Atopic dermatitis (AD), a chronic inflammatory skin disease, is often referred to as "eczema," which is a general term for several types of skin inflammation. About 31.6 million Americans have symptoms of eczema, including 17.8 million with symptoms of AD.

In one United States survey, a total of 9,752 children had a diagnosis of eczema, which translated to a 10.7 percent national prevalence of eczema in children under 18 years of age, with a trend towards higher disease prevalence in the East Coast states.

Tormenting symptoms of the skin disease include relentless itching that triggers scratching and subsequent skin swelling, cracking, weeping of clear fluid and eventually, thickening skin. Seventy percent of eczema cases start in children younger than 5 years old, and about 60 percent of infants who have eczema continue to have one or more symptoms in adulthood.

A chronic disease, AD significantly impacts all aspects of life. Patients suffer from different psychosocial problems, including frustration, embarrassment, and anger about their appearance.

Caring for a child with moderate or severe AD has a significantly greater negative impact on the family than does caring for a child with diabetes, and the financial costs incurred by the family are greater than those incurred by the family of a child with asthma. The costs of therapy, work loss, and disability from eczema can only be roughly estimated. For example, a study of AD estimated that direct costs alone were $1 billion to $4 billion in the U.S.

Eczema treatments have generally been limited to topical medications, steroid creams, moisturizers and ultraviolet light, plus antihistamines to relieve itching, which provide some relief for eczema but limited relief for AD. Basically, there is no cure for eczema ─ until now.

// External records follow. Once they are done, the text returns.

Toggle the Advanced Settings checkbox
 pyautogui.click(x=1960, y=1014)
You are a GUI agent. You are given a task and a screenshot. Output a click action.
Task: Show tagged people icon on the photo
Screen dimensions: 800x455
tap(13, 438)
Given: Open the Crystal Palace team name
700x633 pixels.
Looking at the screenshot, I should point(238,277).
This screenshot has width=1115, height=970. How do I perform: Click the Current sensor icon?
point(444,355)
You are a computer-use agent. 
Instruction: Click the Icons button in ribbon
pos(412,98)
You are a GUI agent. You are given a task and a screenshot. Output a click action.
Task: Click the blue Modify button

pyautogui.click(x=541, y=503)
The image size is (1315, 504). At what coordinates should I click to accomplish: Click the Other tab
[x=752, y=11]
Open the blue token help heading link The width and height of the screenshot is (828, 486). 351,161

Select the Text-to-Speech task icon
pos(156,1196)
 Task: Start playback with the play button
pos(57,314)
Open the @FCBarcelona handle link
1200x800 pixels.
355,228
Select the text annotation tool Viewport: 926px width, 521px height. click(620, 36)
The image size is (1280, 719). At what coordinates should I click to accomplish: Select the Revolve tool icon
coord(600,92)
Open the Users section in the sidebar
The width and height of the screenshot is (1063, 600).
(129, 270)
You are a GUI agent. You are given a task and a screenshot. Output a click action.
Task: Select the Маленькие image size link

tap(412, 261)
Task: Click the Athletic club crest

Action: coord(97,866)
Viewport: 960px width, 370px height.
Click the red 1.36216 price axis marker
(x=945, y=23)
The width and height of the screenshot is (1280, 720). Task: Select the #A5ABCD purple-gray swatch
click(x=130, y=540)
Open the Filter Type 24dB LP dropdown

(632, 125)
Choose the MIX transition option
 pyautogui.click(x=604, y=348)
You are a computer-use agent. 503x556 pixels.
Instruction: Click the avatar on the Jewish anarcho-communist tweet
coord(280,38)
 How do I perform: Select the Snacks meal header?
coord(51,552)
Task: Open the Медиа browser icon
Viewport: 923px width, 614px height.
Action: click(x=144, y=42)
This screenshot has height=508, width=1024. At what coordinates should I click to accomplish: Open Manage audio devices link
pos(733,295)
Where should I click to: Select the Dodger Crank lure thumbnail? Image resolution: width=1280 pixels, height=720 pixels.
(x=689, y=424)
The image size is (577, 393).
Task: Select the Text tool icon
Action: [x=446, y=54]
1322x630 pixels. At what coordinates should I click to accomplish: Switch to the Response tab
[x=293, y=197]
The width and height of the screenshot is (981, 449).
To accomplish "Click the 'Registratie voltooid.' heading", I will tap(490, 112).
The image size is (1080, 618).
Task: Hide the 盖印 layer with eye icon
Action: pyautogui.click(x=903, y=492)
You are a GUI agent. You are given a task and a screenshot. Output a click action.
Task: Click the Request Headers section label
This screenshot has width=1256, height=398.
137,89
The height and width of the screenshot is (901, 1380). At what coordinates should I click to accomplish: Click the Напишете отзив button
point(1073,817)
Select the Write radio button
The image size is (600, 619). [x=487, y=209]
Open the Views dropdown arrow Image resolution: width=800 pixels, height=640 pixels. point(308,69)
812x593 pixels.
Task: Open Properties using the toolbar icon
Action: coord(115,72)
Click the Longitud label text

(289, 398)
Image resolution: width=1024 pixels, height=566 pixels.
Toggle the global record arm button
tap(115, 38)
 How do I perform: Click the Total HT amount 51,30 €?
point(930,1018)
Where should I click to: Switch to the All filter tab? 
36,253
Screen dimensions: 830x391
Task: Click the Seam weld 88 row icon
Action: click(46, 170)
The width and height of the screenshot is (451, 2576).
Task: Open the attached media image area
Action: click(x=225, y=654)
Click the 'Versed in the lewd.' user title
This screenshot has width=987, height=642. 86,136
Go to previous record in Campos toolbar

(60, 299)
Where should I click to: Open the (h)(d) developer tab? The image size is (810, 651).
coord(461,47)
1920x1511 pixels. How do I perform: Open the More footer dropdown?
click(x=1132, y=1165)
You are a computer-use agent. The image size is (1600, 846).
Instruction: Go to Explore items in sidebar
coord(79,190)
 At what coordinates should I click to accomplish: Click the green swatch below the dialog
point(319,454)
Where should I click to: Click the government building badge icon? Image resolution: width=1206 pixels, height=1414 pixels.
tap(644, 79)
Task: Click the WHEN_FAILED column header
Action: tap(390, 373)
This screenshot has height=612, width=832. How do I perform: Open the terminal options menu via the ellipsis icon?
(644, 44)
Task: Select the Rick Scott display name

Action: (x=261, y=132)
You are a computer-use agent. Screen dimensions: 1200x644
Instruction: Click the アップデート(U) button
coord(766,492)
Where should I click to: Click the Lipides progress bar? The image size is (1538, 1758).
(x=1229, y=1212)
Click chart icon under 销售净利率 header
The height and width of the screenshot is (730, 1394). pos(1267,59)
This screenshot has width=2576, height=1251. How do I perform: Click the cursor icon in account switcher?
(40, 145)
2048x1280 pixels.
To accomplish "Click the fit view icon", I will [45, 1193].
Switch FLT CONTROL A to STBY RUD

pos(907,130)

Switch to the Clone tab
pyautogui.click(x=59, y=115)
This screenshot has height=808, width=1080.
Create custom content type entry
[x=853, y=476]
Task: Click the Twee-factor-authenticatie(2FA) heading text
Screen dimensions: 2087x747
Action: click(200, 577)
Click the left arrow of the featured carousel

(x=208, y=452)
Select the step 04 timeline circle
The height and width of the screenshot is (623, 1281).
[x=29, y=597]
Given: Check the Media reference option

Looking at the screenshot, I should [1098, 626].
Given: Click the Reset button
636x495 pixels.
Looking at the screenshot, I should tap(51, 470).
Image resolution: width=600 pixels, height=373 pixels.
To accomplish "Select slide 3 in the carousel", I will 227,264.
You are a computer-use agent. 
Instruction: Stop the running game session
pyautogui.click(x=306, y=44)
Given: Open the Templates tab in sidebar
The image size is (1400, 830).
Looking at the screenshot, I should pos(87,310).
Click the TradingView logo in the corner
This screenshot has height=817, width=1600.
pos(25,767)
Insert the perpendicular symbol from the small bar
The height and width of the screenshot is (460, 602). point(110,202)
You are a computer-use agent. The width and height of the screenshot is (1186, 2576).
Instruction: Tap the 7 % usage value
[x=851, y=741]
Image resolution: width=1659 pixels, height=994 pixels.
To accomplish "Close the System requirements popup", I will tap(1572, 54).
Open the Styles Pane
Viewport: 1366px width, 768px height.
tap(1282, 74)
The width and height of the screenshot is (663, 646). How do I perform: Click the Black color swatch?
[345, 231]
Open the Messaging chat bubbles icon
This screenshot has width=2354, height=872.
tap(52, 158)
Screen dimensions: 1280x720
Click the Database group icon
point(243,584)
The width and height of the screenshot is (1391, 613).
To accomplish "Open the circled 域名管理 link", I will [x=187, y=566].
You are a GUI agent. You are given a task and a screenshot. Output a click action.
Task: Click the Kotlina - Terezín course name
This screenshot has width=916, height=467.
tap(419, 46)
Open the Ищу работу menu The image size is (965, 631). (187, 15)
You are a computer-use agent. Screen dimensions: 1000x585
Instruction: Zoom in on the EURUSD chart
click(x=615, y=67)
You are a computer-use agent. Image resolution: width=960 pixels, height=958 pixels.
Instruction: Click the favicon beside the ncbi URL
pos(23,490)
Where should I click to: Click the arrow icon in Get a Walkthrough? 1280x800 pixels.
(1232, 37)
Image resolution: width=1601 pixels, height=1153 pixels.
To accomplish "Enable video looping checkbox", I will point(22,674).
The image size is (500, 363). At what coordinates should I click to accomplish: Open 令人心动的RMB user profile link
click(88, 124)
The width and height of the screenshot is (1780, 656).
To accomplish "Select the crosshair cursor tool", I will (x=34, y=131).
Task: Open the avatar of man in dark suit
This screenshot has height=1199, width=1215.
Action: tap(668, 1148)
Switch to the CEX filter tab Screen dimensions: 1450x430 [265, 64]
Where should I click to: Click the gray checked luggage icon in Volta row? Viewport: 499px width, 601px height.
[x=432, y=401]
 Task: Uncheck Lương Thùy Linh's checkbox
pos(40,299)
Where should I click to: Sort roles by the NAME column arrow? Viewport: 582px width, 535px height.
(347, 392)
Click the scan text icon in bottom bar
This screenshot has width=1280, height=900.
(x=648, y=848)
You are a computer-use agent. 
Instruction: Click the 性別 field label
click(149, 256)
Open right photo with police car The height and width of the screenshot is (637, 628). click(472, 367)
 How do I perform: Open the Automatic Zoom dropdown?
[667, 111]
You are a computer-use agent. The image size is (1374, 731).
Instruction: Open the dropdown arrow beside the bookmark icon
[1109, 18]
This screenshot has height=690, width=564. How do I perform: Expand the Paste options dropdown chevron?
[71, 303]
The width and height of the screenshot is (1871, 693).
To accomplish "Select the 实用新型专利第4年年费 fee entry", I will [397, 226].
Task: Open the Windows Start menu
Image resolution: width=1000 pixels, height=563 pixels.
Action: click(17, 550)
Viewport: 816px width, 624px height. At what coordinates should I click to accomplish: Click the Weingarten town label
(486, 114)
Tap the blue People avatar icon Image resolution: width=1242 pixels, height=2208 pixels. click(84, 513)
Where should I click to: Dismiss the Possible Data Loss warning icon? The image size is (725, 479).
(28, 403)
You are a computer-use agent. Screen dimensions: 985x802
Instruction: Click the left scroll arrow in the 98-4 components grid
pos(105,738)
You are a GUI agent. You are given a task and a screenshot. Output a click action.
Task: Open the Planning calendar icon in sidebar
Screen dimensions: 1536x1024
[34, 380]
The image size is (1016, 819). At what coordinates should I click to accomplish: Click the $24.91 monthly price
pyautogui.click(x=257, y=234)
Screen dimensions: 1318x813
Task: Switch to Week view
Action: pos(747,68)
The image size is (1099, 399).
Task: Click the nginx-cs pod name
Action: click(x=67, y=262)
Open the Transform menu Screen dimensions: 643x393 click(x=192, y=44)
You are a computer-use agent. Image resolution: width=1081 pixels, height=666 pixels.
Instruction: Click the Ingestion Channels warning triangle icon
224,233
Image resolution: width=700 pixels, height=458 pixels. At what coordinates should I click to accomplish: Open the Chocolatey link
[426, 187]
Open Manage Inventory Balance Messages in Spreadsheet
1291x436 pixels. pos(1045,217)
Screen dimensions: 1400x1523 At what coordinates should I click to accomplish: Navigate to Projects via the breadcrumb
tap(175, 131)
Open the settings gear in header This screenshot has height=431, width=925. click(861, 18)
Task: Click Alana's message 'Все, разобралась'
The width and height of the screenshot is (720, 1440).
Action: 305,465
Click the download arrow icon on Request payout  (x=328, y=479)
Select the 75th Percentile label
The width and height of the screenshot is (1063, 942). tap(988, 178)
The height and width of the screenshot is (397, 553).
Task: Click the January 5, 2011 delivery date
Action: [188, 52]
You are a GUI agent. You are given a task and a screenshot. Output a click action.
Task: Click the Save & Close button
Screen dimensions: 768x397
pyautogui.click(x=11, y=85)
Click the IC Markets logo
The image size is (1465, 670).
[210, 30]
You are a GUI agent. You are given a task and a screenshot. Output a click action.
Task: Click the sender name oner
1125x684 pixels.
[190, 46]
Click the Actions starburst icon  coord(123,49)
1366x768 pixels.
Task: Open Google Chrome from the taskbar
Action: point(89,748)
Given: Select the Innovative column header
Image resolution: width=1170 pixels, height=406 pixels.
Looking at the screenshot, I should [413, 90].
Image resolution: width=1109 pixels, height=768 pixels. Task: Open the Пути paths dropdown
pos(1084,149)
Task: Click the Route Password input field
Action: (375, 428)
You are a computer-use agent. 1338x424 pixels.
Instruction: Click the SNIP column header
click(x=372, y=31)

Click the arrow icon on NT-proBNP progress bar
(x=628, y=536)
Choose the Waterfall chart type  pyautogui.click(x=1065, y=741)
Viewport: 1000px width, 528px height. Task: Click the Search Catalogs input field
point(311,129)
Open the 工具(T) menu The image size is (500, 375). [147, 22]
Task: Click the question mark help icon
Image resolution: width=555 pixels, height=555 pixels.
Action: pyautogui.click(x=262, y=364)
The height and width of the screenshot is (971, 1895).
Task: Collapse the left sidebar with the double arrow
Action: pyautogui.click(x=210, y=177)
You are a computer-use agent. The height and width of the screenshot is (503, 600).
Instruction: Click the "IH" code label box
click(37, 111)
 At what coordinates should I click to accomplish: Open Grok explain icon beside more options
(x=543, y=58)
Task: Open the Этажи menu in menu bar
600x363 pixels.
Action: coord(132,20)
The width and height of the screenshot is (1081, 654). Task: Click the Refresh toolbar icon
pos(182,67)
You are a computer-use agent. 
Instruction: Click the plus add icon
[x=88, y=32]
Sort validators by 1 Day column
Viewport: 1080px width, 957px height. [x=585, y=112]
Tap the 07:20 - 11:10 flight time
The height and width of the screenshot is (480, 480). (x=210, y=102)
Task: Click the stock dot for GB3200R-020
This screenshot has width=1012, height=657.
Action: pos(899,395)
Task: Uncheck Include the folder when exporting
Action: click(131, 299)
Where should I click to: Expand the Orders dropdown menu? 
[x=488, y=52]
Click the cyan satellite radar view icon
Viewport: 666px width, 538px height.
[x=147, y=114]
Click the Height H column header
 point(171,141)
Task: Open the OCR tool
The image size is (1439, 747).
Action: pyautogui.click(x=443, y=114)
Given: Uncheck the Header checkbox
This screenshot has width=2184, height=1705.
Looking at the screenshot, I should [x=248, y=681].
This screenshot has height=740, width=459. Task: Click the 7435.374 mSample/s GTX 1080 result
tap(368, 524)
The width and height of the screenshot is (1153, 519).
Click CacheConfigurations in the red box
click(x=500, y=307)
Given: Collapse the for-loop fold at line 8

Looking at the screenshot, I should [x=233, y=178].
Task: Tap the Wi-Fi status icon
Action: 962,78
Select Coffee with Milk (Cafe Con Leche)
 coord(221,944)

The U.S. Food and Drug Administration (FDA) recently approved Sanofi and Regeneron's Dupixent (dupilumab) injection (subcutaneously, once every two weeks) to treat adults with uncontrolled moderate-to-severe eczema. The active ingredient is the antibody dupilumab that binds to a protein [interleukin-4 (IL-4) receptor alpha subunit (IL-4Ra)] that causes inflammation.

By binding to this protein, Dupixent is able to inhibit the inflammatory response that plays a role in the development of AD. The most common side effects include injection site reactions, cold sores in the mouth or on the lips, and eye and eyelid inflammation, including redness, swelling and itching.

The approval of Dupixent was based on data from the global LIBERTY AD clinical program, which included three randomized Phase 3 pivotal trials known as SOLO 1, SOLO 2 and CHRONOS. Of the 2,119 participants enrolled, one-third to two-thirds achieved clear or nearly clear skin after 16 weeks of treatment.

About 4 in 10 participants had itching decrease sharply, improving sleep and reducing anxiety and depression, which affect many patients. The studies examined the use of Dupixent either alone (SOLO 1 or SOLO 2, 1,379 adult patients enrolled) or with topical corticosteroids (CHRONOS, 740 adult patients enrolled) in patients with inadequately controlled moderate-to-severe AD.

In all of these studies, Dupixent alone or with topical corticosteroids met the primary and key secondary endpoints. Dupixent MyWay has been developed to help eligible patients who are uninsured, lack coverage, or need assistance with their out-of-pocket costs.